Actualités
juridiques & numériques

Date :
En 2025 la signature électronique a été souvent questionnée devant les tribunaux, avec un net élargissement sur le secteur du leasing B to B qui semblait jusqu’ici épargné par le contentieux dans ce domaine. Les enjeux financiers restent faibles, mais les juges ont gagné en expérience, ce qui s’est traduit par des refus de reconnaissance de la signature électronique pour des dossiers mal argumentés. On the dark side, les acteurs du droit n’arrivent pas à faire le départ entre les éléments qui caractérisent une signature électronique qualifiée (présumée fiable) et non qualifiée.

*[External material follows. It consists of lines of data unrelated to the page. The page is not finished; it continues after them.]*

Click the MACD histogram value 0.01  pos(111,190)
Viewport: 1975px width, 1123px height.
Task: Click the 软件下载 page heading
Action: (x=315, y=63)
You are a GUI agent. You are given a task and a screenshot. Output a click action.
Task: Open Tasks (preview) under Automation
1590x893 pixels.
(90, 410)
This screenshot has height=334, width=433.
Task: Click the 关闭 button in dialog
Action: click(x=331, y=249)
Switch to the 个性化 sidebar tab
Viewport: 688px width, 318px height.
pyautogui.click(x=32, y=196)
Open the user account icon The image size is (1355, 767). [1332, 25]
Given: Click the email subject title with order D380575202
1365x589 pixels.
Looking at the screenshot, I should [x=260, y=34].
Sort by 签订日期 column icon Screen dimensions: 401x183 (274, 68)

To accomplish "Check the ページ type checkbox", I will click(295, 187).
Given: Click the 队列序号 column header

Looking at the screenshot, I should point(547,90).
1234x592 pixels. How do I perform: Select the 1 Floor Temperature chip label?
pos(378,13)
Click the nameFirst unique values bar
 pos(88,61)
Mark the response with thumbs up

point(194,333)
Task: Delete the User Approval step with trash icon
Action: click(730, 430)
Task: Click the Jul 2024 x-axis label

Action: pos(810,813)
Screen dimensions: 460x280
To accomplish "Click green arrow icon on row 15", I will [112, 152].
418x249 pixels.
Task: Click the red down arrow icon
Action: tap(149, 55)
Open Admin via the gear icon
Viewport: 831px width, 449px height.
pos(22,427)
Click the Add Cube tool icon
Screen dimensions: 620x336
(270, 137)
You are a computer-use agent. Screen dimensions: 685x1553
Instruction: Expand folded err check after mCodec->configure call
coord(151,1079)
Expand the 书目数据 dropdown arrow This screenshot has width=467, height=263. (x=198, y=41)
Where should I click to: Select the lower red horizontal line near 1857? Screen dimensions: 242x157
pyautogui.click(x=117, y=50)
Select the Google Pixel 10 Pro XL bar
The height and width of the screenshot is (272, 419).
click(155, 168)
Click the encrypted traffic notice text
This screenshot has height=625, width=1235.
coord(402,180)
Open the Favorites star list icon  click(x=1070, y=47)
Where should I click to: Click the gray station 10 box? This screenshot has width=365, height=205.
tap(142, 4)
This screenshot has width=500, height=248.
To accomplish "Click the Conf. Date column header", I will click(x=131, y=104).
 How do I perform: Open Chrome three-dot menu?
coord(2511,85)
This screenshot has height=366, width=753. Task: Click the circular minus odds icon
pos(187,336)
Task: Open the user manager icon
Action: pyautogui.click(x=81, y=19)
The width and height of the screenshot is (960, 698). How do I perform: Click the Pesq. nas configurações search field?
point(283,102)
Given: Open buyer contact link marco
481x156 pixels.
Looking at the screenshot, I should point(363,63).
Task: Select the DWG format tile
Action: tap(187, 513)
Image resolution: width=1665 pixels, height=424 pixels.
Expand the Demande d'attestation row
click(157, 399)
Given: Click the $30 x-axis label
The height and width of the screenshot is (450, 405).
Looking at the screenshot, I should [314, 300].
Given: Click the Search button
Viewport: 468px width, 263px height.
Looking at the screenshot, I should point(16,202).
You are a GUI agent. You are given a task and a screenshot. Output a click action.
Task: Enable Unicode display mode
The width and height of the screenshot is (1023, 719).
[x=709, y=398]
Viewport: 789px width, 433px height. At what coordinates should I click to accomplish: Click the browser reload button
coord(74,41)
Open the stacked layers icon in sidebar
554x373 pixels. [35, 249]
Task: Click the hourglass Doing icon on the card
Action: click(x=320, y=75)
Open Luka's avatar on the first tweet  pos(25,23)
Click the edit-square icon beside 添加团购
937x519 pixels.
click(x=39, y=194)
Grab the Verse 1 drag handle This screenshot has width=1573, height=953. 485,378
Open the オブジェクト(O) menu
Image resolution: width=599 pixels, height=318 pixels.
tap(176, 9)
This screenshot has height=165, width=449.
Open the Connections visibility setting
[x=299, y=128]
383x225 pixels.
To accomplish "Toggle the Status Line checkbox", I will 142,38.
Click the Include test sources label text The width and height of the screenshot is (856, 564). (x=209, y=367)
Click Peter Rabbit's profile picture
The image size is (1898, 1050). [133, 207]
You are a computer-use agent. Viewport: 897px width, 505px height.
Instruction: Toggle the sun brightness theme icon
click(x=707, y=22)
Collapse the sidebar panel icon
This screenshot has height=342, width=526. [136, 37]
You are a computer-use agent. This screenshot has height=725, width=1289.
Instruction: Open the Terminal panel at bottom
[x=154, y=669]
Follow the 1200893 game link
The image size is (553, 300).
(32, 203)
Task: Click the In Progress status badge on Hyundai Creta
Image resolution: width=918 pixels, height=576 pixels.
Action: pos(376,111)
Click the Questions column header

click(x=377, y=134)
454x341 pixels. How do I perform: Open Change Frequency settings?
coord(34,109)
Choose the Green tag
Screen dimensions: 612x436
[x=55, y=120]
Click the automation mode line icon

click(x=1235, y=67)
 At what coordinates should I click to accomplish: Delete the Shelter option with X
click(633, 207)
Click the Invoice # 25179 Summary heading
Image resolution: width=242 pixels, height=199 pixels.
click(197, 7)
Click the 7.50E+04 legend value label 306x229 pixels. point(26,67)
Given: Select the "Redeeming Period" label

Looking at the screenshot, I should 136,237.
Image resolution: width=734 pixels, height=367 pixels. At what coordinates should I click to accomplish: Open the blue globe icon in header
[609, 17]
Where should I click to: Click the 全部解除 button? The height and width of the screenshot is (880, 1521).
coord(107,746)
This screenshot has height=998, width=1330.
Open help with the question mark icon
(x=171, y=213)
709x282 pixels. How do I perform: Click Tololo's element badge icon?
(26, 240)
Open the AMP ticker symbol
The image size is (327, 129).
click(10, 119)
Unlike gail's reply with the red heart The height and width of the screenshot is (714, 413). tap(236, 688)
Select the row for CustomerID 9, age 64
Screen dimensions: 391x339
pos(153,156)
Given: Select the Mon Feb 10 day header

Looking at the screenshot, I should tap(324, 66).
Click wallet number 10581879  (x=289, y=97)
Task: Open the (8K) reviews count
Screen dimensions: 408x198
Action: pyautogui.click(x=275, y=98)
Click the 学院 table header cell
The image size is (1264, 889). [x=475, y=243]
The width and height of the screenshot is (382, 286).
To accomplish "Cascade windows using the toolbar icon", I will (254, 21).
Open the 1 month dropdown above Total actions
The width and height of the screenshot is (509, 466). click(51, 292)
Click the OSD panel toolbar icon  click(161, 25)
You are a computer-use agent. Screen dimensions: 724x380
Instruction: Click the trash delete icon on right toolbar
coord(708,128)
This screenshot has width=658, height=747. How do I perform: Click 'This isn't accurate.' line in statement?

Cela est préoccupant car les « vraies » signatures électroniques qualifiées commencent à apparaître sur le marché et on peut se demander si cette difficulté ne conduira pas à des rejets des signatures électroniques qualifiées alors même que les professionnels qui la mettent en œuvre en attendent la plus grande sécurité judiciaire, puisqu’elles sont présumées fiables.
Date :
la Cour d’Appel de Pau (CA Pau, 12 février 2026, RG n°25/01900) vient de rendre une décision fort intéressante relative au lieu de conclusion d’un contrat signé électroniquement. Dans cet arrêt, qui concernait un contrat de travail, elle considère qu’opter pour le lieu de localisation physique de l’une ou l’autre des parties pour désigner le lieu de conclusion du contrat n’a pas de sens, car cette prétendue localisation résulte d’une adresse IP, qui peut être modifiée ou falsifiée, et adopter cette position entraînerait une forte insécurité juridique.
L’impact de cette décision est directement lié à la question de la loi applicable au contrat et/ou de la juridiction compétente lorsque, dans le cas où les parties avaient la liberté d’en convenir, elles ne l’ont pas fait.
Il s’agit d’une première !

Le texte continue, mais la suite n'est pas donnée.